Tuesday, July 30, 2013

Bedroom Tax: "The main cost is the effect this move has had on my wife"

Source:


An Open Letter To Andrew Stephenson, MP for Pendle
Dear Mr. Stephenson,

As you are very much aware, I have been affected by the Bedroom Tax since April, despite the Coalition claims that disabled people like myself would be unaffected.  You are also very much aware of how much I despise this ridiculous and unfair tax on those least well off in society or, remembering that two thirds of those affected include a disabled member of the family, those who are already struggling with mental or physical difficulties.

This past weekend, thanks to the very kind assistance (aided by a small amount of cajoling from myself) of my landlord, Accent Foundation, my wife and I have moved into a one bedroom flat and out of the reach of the Bedroom Tax.  Naturally, I would think that you would call this a ‘success’, right?

You could not be further from the truth.

Despite the fact that both the Coalition government of which you are a member and Pendle Borough Council being the ones that forced my wife and I into this move, we received no assistance from either during this move.  Nothing.

Moving is never cost free.  It doesn’t matter if you get help from family and friends (which we thankfully did and I am extremely grateful to them), there are still things that need to be paid.

Getting a plumber to connect up the gas cooker, getting new curtain rails and hooks, new curtains for different sized windows, buying cleaning products and the time it takes to clean in both properties.  The stress and, for me, agony of trying to do little things to help with this.  The costs of moving gas and electricity and water (which, whilst transferred quite easily is now costing me more than before), including paying off a small debt on the gas meter that came from the previous tenants.  The damage to items during the move which will need to be replaced in the future.  The cost of petrol to go to and fro between the properties – thank goodness that they are reasonably close together.  Removal costs for the heavy items, which can be ludicrously expensive.

Covering these costs could have very easily pushed me into the arms of a doorstep loans company which would have seen me in a huge amount of debt.  As it is I got lucky and was able to get a loan from a Credit Union.  Whilst that is infinitely better than a company like Wonga, I am still now in debt because of this move.

When you add up the increased costs and the loan, I begin to wonder whether I would have been better to stay where we were.

But the main cost, the one that’s becoming increasingly hard to bear, is the effect this move has had on my wife.  Have you any idea how hard it is to sit and watch your wife sink further and further into depression and anxiety because of a move that should never have been forced onto us and, despite my anger towards this government, a move that I ultimately blame myself for?
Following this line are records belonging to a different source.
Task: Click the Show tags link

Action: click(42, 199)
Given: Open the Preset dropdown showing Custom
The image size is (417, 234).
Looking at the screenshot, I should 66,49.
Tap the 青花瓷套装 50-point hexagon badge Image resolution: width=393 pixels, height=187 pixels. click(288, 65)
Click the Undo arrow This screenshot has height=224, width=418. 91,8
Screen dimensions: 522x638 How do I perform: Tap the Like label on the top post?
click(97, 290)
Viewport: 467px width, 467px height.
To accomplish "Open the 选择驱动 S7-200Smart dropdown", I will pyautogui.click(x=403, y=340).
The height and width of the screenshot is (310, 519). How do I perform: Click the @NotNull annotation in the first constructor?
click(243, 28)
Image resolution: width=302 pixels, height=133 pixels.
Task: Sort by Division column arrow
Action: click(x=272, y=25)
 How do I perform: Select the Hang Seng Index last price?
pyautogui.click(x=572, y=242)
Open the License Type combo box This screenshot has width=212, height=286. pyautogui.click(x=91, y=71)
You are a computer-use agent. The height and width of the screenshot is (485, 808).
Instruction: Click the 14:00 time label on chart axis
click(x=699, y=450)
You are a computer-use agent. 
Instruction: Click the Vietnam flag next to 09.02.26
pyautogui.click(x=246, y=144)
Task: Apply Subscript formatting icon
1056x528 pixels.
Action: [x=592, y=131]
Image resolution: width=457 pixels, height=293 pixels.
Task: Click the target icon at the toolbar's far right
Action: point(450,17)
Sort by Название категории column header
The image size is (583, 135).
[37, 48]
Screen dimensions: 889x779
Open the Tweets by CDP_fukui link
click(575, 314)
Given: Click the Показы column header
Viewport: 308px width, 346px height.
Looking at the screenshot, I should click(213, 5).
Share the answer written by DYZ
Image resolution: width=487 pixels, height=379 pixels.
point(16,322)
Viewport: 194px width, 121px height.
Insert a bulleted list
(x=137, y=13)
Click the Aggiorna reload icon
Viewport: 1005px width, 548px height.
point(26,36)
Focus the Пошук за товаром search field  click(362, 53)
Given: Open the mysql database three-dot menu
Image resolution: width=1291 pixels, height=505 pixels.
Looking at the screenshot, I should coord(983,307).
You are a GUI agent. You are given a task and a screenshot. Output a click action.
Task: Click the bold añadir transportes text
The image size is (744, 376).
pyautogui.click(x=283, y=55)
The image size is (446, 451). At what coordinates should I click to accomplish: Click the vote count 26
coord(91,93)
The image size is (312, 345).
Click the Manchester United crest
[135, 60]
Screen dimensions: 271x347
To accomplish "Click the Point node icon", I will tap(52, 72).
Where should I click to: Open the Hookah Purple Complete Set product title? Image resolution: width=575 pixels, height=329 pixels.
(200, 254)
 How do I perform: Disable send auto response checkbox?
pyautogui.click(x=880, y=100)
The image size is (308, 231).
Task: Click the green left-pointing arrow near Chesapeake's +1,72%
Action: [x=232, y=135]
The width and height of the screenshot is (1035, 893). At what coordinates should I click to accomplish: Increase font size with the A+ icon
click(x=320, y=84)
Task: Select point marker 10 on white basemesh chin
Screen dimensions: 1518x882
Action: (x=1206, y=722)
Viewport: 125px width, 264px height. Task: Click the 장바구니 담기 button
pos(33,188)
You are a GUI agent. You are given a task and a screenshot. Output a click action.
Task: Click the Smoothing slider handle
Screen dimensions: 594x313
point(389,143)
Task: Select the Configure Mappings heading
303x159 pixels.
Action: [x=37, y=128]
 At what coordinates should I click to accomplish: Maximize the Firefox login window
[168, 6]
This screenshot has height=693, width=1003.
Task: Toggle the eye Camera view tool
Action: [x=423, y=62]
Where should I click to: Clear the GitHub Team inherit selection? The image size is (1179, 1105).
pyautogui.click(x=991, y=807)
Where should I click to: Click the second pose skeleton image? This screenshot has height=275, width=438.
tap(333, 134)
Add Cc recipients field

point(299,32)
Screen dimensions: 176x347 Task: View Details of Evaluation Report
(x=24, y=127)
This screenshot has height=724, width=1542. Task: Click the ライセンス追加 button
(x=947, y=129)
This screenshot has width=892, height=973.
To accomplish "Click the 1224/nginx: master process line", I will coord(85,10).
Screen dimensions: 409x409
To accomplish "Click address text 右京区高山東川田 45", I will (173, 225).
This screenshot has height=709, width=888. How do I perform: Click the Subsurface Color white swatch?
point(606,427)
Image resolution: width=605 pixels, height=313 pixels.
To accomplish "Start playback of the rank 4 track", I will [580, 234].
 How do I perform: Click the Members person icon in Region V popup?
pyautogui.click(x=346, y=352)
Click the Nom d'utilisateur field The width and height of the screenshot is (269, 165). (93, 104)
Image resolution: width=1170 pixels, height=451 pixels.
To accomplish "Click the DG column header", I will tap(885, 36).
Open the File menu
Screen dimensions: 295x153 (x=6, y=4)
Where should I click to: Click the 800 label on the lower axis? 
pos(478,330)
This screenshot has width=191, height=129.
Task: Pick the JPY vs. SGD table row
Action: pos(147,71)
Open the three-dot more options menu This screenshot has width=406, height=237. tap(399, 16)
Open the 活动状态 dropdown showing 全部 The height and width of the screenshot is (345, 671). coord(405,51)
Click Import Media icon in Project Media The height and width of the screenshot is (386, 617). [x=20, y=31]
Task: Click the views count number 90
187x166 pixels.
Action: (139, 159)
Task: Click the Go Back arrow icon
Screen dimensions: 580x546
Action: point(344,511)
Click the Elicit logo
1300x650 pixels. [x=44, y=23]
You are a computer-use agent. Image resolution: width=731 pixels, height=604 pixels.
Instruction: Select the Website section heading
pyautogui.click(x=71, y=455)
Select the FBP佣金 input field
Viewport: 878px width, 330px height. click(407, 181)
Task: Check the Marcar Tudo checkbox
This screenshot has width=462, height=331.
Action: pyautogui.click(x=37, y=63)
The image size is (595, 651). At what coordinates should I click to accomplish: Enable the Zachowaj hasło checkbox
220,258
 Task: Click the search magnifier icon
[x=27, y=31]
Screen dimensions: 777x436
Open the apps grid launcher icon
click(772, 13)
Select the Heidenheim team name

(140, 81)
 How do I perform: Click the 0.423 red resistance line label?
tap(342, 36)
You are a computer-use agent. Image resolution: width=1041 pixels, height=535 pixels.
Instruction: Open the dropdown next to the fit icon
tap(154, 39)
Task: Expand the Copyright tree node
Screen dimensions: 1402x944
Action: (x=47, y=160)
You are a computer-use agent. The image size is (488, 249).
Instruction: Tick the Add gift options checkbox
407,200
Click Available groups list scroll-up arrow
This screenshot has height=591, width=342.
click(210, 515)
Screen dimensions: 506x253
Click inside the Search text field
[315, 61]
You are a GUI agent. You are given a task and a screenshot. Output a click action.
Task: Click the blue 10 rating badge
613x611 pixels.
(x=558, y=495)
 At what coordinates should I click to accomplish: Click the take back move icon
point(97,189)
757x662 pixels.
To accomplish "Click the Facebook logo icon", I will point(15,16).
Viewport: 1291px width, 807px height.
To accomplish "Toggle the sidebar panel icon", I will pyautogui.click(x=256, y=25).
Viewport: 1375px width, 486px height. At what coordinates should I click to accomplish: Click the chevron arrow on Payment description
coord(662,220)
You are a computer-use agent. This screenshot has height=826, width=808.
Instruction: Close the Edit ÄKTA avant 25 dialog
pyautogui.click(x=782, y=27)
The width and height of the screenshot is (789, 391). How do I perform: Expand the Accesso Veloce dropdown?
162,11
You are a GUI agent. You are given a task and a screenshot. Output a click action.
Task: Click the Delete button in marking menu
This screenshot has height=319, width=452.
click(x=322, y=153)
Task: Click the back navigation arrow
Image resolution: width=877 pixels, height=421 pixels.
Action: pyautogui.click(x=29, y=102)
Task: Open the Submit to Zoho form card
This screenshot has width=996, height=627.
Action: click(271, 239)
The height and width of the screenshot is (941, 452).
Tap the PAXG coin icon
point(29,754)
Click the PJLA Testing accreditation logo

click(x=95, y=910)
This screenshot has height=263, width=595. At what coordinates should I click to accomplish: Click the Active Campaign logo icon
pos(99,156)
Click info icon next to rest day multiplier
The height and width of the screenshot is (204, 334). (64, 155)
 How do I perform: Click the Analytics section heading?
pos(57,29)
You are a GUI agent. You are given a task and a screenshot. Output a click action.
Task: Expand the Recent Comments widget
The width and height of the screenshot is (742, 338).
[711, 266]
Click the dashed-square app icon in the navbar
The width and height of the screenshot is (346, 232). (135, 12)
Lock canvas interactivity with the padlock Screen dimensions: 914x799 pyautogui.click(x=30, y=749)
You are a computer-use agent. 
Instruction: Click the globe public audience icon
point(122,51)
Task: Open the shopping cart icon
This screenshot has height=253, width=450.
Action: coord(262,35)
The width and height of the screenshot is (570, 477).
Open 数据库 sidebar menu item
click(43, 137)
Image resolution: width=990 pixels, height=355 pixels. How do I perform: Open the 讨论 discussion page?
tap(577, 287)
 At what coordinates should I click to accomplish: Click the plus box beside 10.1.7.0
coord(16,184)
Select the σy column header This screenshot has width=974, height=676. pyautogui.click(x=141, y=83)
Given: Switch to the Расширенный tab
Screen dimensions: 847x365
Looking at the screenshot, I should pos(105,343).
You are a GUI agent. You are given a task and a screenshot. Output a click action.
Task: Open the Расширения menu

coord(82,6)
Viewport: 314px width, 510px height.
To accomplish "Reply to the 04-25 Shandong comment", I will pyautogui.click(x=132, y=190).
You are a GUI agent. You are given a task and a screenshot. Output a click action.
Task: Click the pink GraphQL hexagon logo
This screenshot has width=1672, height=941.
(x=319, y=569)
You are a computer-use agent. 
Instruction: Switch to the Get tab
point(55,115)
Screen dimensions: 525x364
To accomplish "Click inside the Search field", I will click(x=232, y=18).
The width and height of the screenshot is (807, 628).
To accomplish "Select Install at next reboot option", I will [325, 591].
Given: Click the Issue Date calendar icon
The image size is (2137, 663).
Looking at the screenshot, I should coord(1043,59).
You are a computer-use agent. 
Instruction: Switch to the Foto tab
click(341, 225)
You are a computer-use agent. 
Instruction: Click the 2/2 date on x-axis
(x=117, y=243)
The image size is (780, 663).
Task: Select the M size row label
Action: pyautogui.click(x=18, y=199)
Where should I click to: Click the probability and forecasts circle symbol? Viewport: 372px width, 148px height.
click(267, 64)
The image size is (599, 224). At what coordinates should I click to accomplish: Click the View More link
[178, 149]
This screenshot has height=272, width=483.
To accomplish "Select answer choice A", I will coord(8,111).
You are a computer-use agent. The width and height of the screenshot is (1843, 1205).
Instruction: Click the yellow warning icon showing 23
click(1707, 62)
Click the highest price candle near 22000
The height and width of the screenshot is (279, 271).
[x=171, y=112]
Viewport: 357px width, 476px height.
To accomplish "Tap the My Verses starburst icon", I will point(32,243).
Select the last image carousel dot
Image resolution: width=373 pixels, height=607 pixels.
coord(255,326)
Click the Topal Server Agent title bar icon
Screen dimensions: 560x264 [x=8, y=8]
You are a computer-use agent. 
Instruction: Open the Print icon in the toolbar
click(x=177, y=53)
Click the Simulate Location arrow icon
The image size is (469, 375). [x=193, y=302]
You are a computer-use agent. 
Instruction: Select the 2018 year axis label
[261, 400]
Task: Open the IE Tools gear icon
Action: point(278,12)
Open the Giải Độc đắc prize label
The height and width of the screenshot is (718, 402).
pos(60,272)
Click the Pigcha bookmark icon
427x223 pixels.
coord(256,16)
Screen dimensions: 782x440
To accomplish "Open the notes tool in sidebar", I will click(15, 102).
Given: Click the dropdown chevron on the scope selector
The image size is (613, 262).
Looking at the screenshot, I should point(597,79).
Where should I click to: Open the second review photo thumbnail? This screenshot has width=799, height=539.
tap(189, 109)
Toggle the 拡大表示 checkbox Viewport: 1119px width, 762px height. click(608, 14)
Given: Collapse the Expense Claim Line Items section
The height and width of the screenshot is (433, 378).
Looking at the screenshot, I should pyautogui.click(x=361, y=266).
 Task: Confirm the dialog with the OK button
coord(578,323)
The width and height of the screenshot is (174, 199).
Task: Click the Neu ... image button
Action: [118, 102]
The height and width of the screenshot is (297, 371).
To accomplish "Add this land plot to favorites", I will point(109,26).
I wonder how you would feel if it was your wife that has been in tears on many of the nights we’ve spent here, or that you watch helplessly as she struggles herself to deal with her moods.

The human cost of this bedroom tax – and don’t ever try to tell me that it is anything other than a tax – is incalculable.  These are people, like myself, who should be concentrating on their health, not having to fight an ill thought and cruel out policy like this.  Sadly, I can assure you that my wife and I are not the only ones struggling with the aftermath of a bedroom tax move, and this will only rise further as evictions rise and arrears increase.

I may be classed as being out of the bedroom tax but I assure you, we’re still feeling the effects of it and will do for a very long time, and I will continue to campaign as much as I can to not only raise awareness of this but to fight until you, or the government that follows you, does the right thing and scraps the Bedroom Tax.

Wayne Blackburn.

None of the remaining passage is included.